Gosh, John Walker’s interview with Peter Molyneux makes for hard reading. It’s resulted in the usual outraged reaction from those gamers who get terrified of reading anything which isn’t a simple graphics/gameplay/replayability review with a percentage score. And, yes, Walker’s interview pulls no punches and its opening gambit is especially on the nose – but it’s also an astonishing, fascinating interview which gets to the heart of an issue that everybody else has danced around for about 10 years.
That aside, what really jumped out at me was Molyneux’s horribly miscalculated understanding of Kickstarter, and crowdfunding in general. His answers are full of generalisations such as “I think most people who do Kickstarter would agree with me here”, even while he’s demonstrating a lack of understanding of crowdfunding’s core.
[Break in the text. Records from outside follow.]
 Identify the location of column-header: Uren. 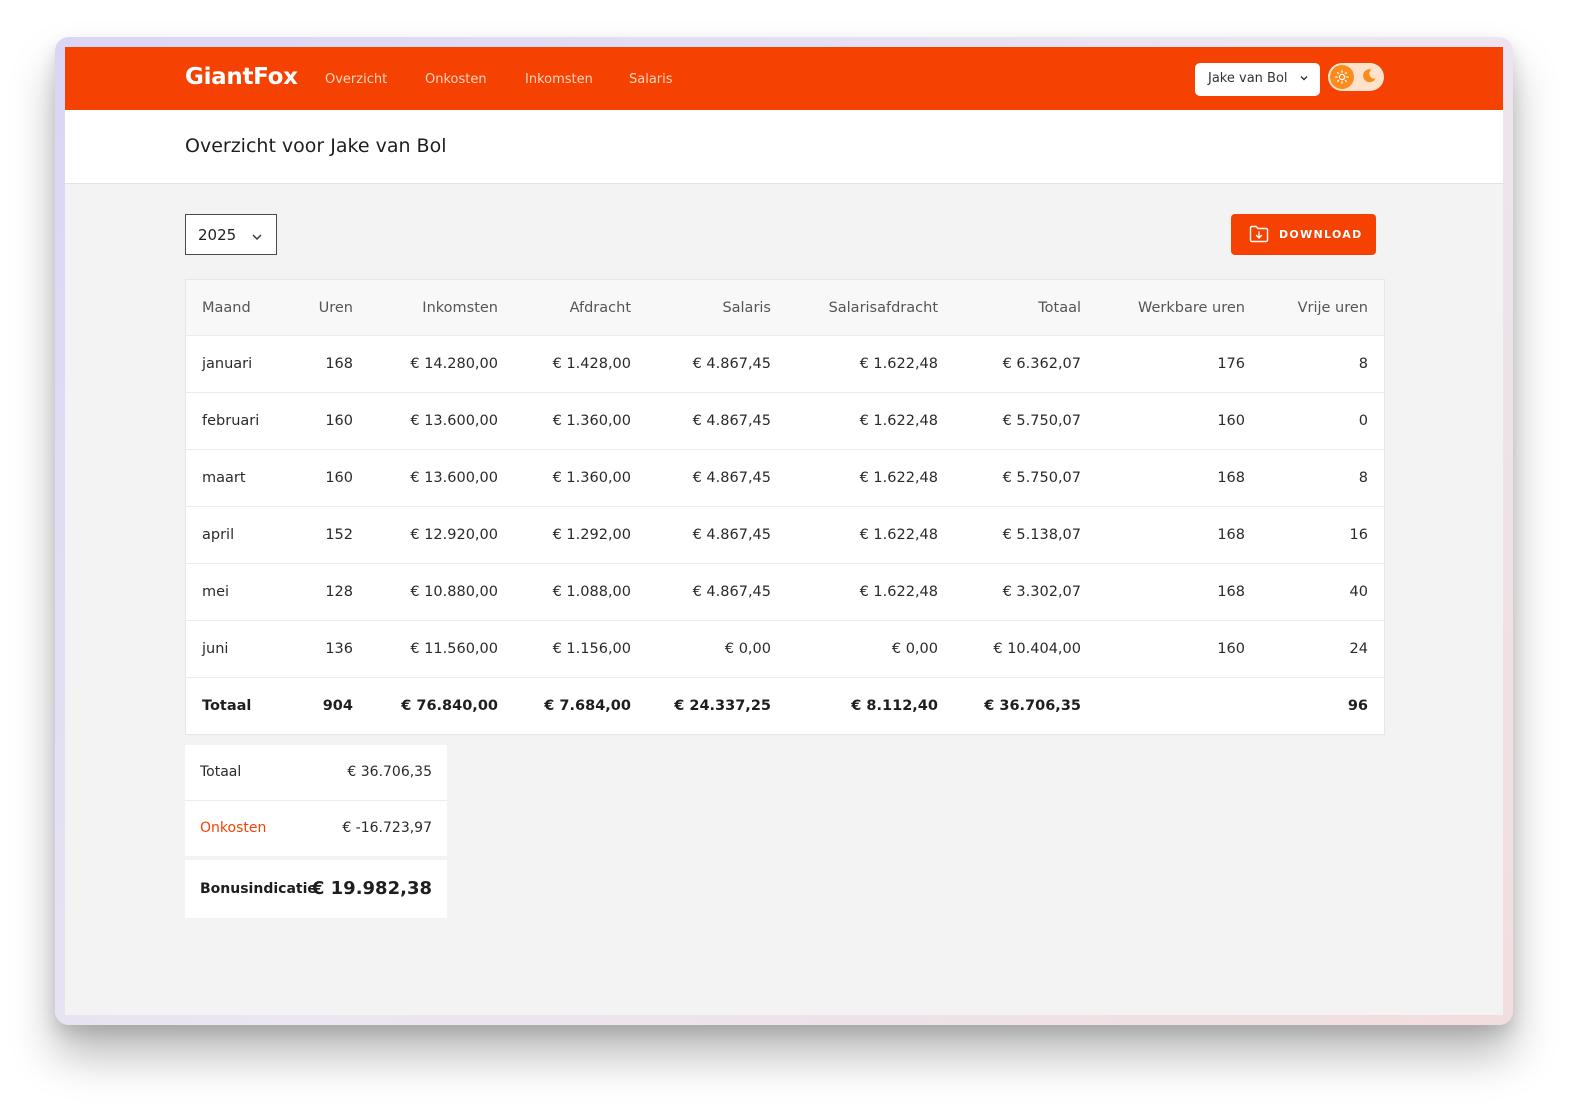
(328, 308).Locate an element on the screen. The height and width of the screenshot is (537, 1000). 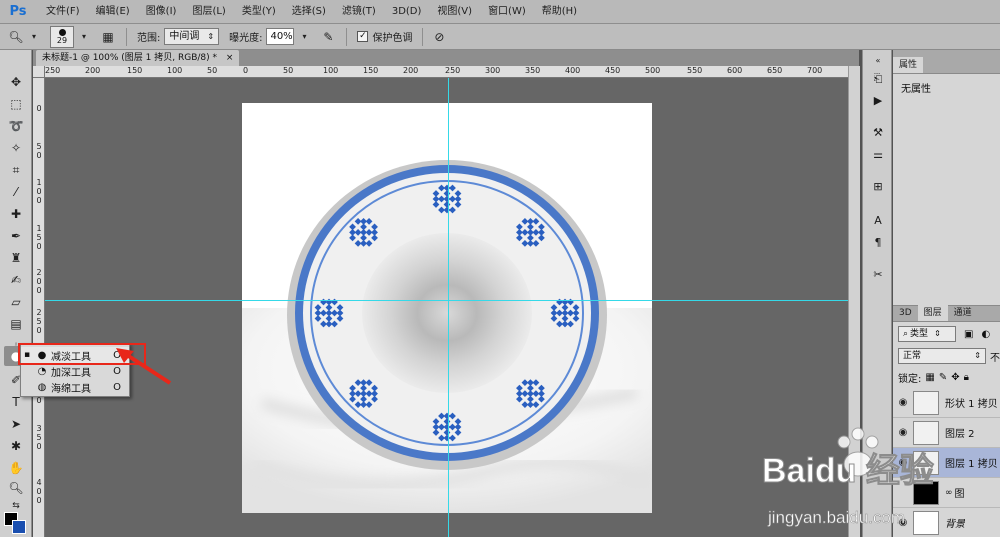
quick-select-tool-icon: ✧ is located at coordinates (16, 148).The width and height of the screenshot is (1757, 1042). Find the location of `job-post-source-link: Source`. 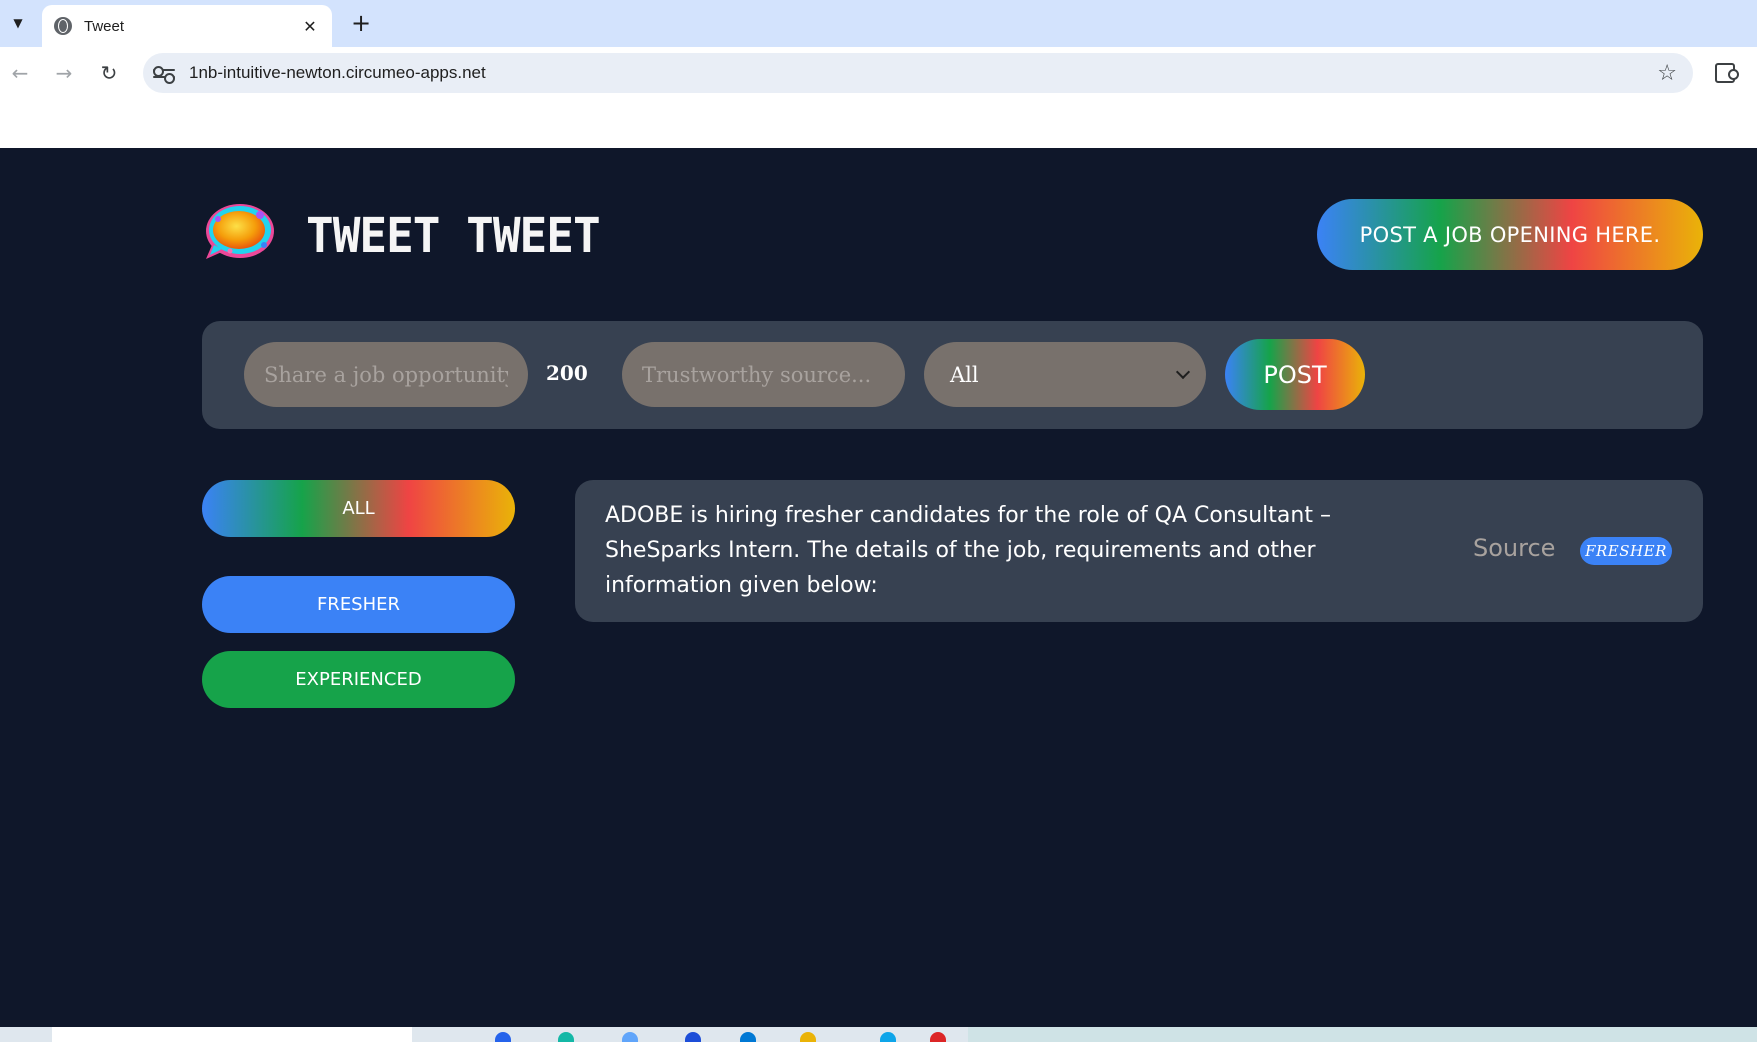

job-post-source-link: Source is located at coordinates (1514, 548).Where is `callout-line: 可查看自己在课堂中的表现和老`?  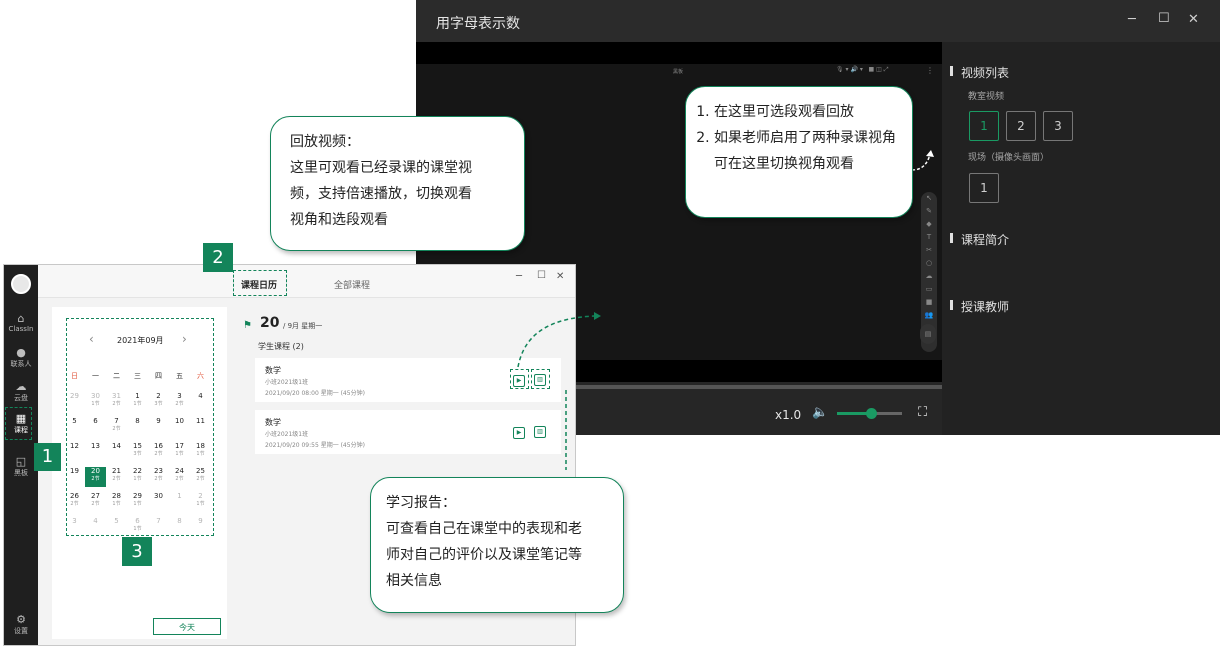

Well, I think if you talk to anyone, and this is the advice I have given to people about Kickstarter, is to not ask for too much. You cannot unfortunately ask for the actual amount you need. Because you don’t really know. This is how I based my assumption of what money we needed.
It seems from conception, the Godus Kickstarter was designed all upside-down. The entire point of Kickstarter, and other fixed sum crowdfunding models, is that if you don’t get the money, you don’t do the thing (or, at least, you need to find another way). Molyneux sees this as a problem, and a waste of effort, and that you can’t risk the Kickstarter failing.
Really, it’s the other way around. If your Kickstarter fails, then it’s a good sign that the project isn’t worth pursuing in the first place (this is assuming that you handled the campaign correctly, of course). If you’re not able to get enough interest from enough people to fund the project, then don’t make the project. Sure, the campaign failed, but at least you found out there wasn’t enough interest in the project before you went and spent months/years working on it.
The problem is when you have established companies using Kickstarter. When it’s an individual floating an idea, if the campaign fails then they just carry on with the day job. But when a company does a Kickstarter, and is relying on its success to fund their next project, they’re putting their entire staff on the line. If the Kickstarter fails, then people lose their jobs. That’s what leads to Molyneux’s line of thought, whereby you game the system itself to ensure you get some money, even if you know it’s not an accurate amount.
That’s why you have to be very careful about what your Kickstarter is. When we designed the HitFilm for Mac Kickstarter, we knew from the start that we wouldn’t be able to fund the entire development via Kickstarter. But rather than pretending that was what we were doing, as seems to be the case with Godus, instead we were very up front about the whole thing: the Mac version was coming one way or another, but the point of the Kickstarter was to accelerate development by enabling us to pump more resources into it up front.
People responded to that and we ended up doubling our goal. Everyone knew what they were getting into. And the finished product was delivered precisely on time, with the other backer rewards coming in more-or-less on time.
The problem with Kickstarter is that if you get to day thirty and you don’t make your pledged amount, which we got to like three days before our cut off, before we hit our pledged amount, then you don’t get anything. Then all that work and all that effort and all that exposure and all the hangovers that Kickstarter have, the biggest one is that takes the fire out of any excitement you can generate in the press, has been used up and you haven’t got any money.
It’s the same thing with that second quote. If all the fire and excitement disappears out of your project, then take that as a signal that it’s probably not a project worth pursuing. Use Kickstarter as an interest barometer. If it fails, and if you’re sure you did the campaign right, then acknowledge that and move on. Don’t go all Canute and decide that you’re right and the world is wrong.